General David Petraeus is subtly challenging President Obama's views on the number of US troops needed in Afghanistan

In the weeks after Barack Obama's inauguration, there was a running battle within his administration over the president's foreign policy. General David Petraeus, the former commander of US forces in Iraq, now the head of the military's Central Command, was pressing – often publicly – for a slower drawdown of troops in Iraq and a larger surge of US soldiers in Afghanistan.

With the compromise over an Iraq timetable and Obama's recent announcement of the Pakistan-Afghanistan strategy consensus seemed to have emerged. In fact, Petraeus had won quiet victories. A loose definition of "non-combat forces" meant tens of thousands of American troops could remain in Iraq after September 2010. While headlines said Obama had approved an extra 17,000 troops in Afghanistan, the boost was actually 30,000, the amount that military commanders had been seeking. No wonder Petraeus appeared alongside Obama envoy Richard Holbrooke on political talkshows to promote the plan.

Everything all right then?

No.

Last week, Petraeus was back on the attack. He told congressmen on Capitol Hill that "American commanders have requested the deployment of an additional 10,000 US troops to Afghanistan next year, [although] the request awaits a final decision by President Obama this fall."

------------------------------------------------

According to the passage about General Petraeus, how large was the actual boost in US troops to Afghanistan?

■ **Information shown**:

------------------------------------------------

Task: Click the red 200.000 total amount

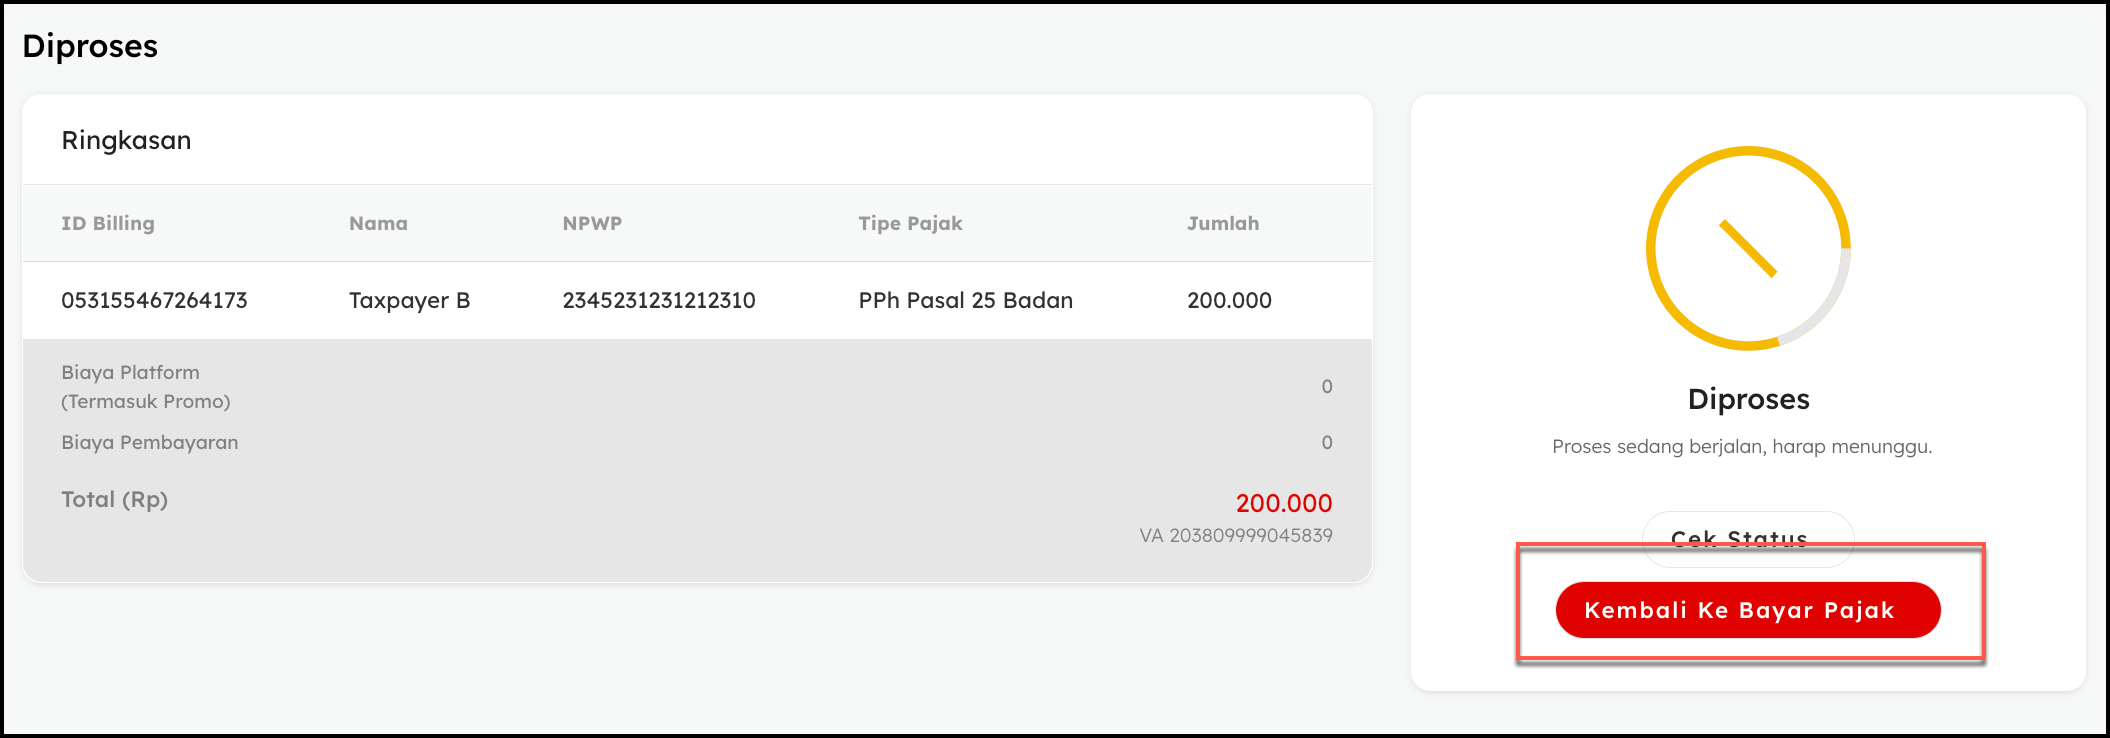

------------------------------------------------

■ **Task response**: 30,000 troops